Consumers have a variety of ways to invest in real estate, including many options beyond just becoming a landlord.
What is a sovereign wealth fund?
A sovereign wealth fund is a pool of money set aside by a government to benefit its economies and citizens. The money from a sovereign wealth fund comes from the country’s reserves that have grown due to budget surpluses, trade surpluses and revenue gained from exporting natural resources.
The goals of sovereign wealth funds are to protect and add stability to the nation’s budget, earn greater returns on foreign investments, diversify from non-renewable exports, increase savings for future generations, play a role in political strategy and create sustainable long-term capital growth.
Some countries develop sovereign wealth funds to diversify their sources of revenue. For example, countries that rely on oil exports as their primary source of wealth may invest a portion of their reserves in securities or assets to diversify against a dramatic decrease in oil production or oil demand.
Sovereign wealth funds are classified by two categories, commodity and non-commodity. Commodity sovereign wealth funds are funded by exporting commodities. As the price of the commodity rises, the sovereign wealth fund grows at an increased rate. When the price of the commodity falls, this could negatively impact the sovereign wealth fund, and therefore the country it supports.
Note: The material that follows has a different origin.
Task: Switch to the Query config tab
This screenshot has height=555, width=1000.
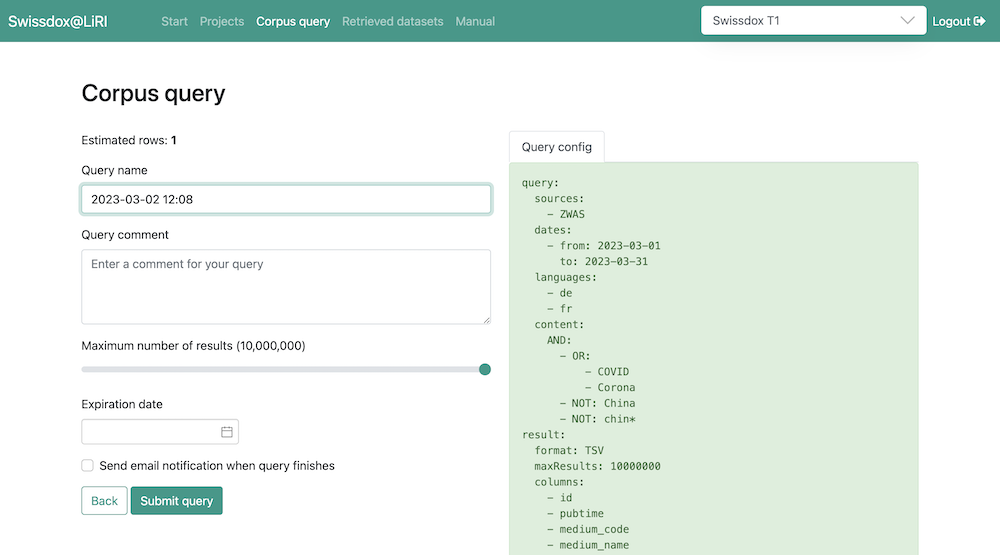Action: click(557, 147)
The investments that grow non-commodity can vary by country. These investments are usually long-term, passive investments. Sovereign wealth funds might invest in traditional investments, such as government bonds, equities and foreign direct investments. Alternative sovereign wealth funds investments are growing and include hedge funds and private equity investments.
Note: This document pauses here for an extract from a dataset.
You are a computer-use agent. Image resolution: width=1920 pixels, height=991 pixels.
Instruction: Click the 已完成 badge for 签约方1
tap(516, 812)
According to the International Monetary Fund, sovereign wealth funds harbor a higher degree of risk than traditional portfolios as they hold larger stakes in emerging markets, which are more volatile.
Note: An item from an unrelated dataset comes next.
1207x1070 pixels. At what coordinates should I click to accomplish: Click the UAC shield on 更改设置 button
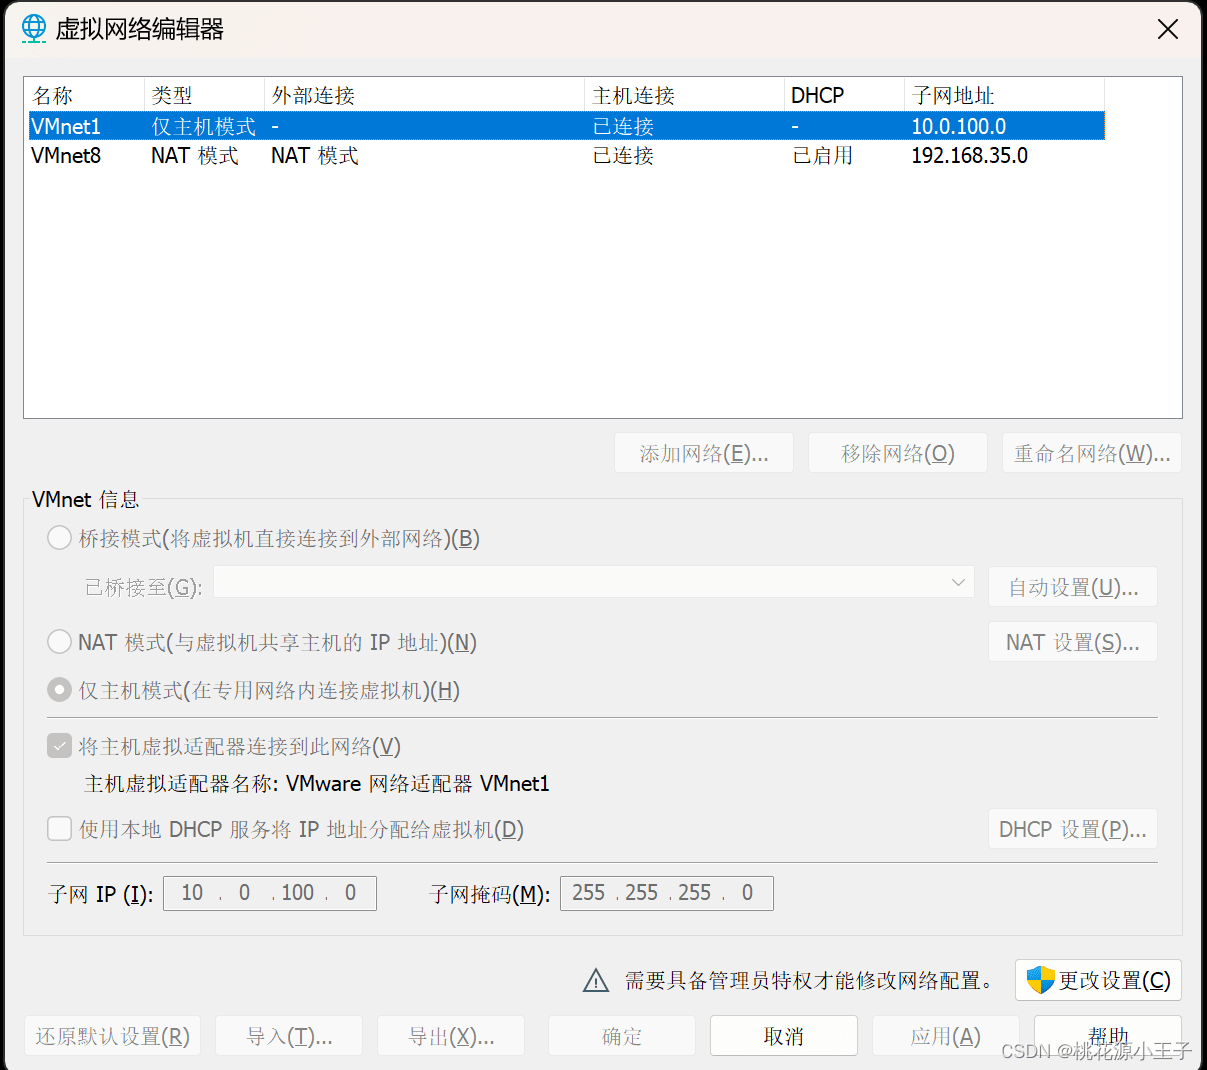click(x=1040, y=980)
Sovereign wealth fund example
Sovereign wealth funds are relatively new. The first fund was developed by Kuwait in 1953. The Kuwait Investment Authority was created to invest the country’s excess oil revenues. However, since this time, the size and number of sovereign wealth funds has increased substantially. In 2012, there were more than 50 sovereign wealth funds. These funds’ combined value was estimated at over $5 trillion.